The Killer Elite tal vez sea un Peckinpah menor... pero a mí me sigue pareciendo una película sensacional. Hay un lenguaje visual muy personal y expresivo, tanto a nivel de composición como de montaje (por momentos muy arriesgado), y que adopta diferentes formas según se ponga el foco en la historia (las ideas y conceptos que maneja), los personajes o el propio marco geográfico por el que se mueven. San Francisco se ha rodado innumerables veces... pero aquí hay un cierto toque de distinción, elegante pero desenfadado, que transmite una curiosa mezcla de sensaciones (entre admiración y extrañamiento). Puede ser el multitudinario caos de sus calles para reforzar el sentimiento de indefensión de un personaje, o la soledad de las afueras para transmitir la incomunicación o el retraimiento de otro. Conmoción, melancolía, desdén, euforia... Las imágenes parecen estar vivas y laten con pasión para que todas esas emociones traspasen la pantalla.

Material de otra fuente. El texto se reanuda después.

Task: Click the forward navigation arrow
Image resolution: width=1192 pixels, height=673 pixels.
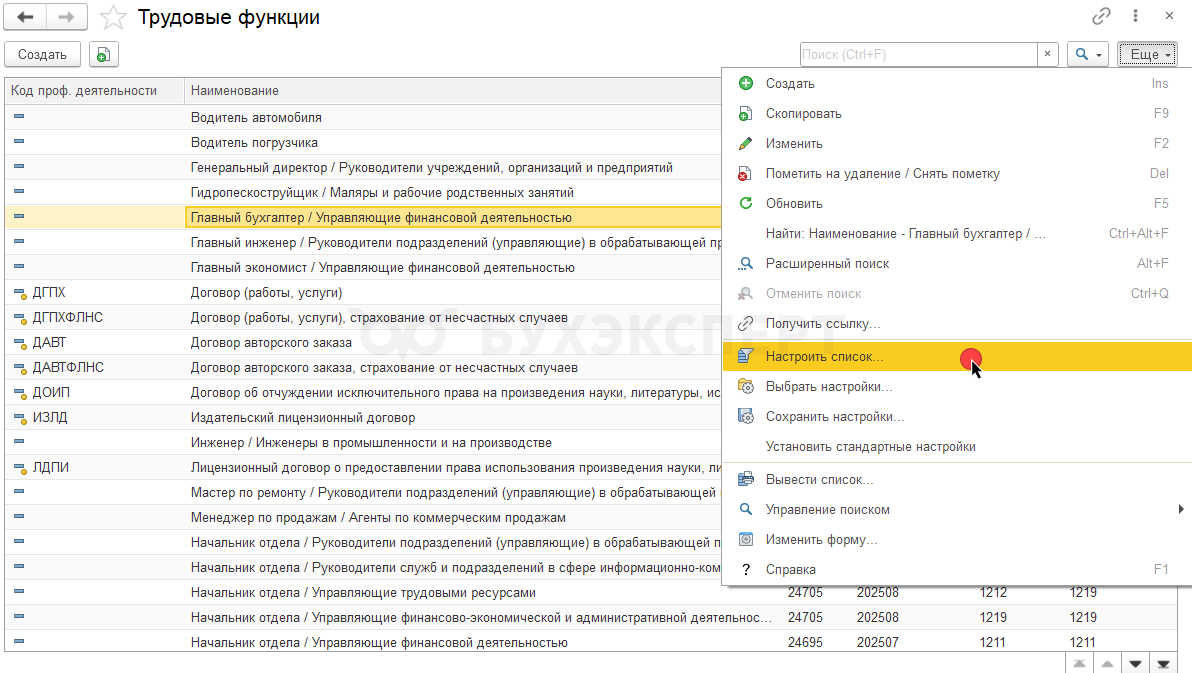Action: 67,17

En ese sentido me encanta también el cariño y la autenticidad con la que retrata Peckinpah a sus personajes, sin necesidad de contar nada... sin salirse por la tangente (el enigmático rechazo a Burt Young en primera instancia; el gesto de ternura hacia Bo Hopkins, poco después del puñetazo, con éste agachando la cabeza como un niño agradecido...). Es como una telaraña de relaciones perversas (son asesinos, al fin y al cabo) en la que, en medio de lo tormentoso (de lo azaroso, engañoso e incontrolable) todos parecen buscar en el otro un atisbo de verdad; de auténtica devoción y lealtad que justifique de alguna manera el seguir levantándose por las mañanas y luchar contra esa marea invencible que nos mece al penoso son que quiere.

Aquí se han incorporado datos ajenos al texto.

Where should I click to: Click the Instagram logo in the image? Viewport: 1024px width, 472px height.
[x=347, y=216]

Recuerdo ver impactado, de chaval, la traición de Duvall a Caan; esa escena me quedó marcada a fuego... me pareció desgarradora (suena exagerado... pero es así). Todo ese in crescendo previo de risas y bromas (de putadas que no son tal y que definen no sólo la relación sino el carácter de los dos personajes) explota en la gelidez de la escena de la ducha. ¡Qué bien rodada está, joder! Uno, en una esquina, con aspecto de cascarón vacío (y, sin embargo, podemos sentir el conflicto que bulle en su interior... nos involucra) y el otro en la otra, ingenuamente despreocupado; y nosotros que ya sabemos lo que va a pasar (porque Duvall se acaba de ventilar al protegido a sangre fría...). ¡MARAVILLOSO!, coño...

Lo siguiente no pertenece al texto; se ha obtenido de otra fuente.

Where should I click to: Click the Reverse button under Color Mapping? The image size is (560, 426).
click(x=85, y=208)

Luego viene todo el tema de la hospitalización y rehabilitación... que es una barbaridad. Peckinpah se recrea especialmente aquí, se involucra a nivel personal... no es difícil verle a él en lugar de a Caan en todo ese segmento. Al principio, escalofriante en su detallismo (heridas, cicatrices, pegajosos esparadrapos... lo de quitar los diferentes yesos casi en tiempo real.... En esta revisión me he acordado de Robocop); y después un camino largo, tortuoso, incómodo, tedioso... por momentos humillante, para poder recuperarse (no me extraña nada el apunte de Shinji Aoyama sobre la dignidad humana; o que Kiyoshi Kurosawa sea fan...).
La película, para muchos, pega un gran bajón en su tercio final... pero yo sigo viendo muchas virtudes ahí, incluyendo el puteo a la asiática enchufada; la magnífica conversación entre sombras en el puerto; el destino de Duvall y las reacciones que desencadena; o el despiporre ridículo con los ninjas...
Una pena, eso sí, no poder disfrutar de ese final ("a lo Brecht") con Crazy Lee regresando de entre los muertos.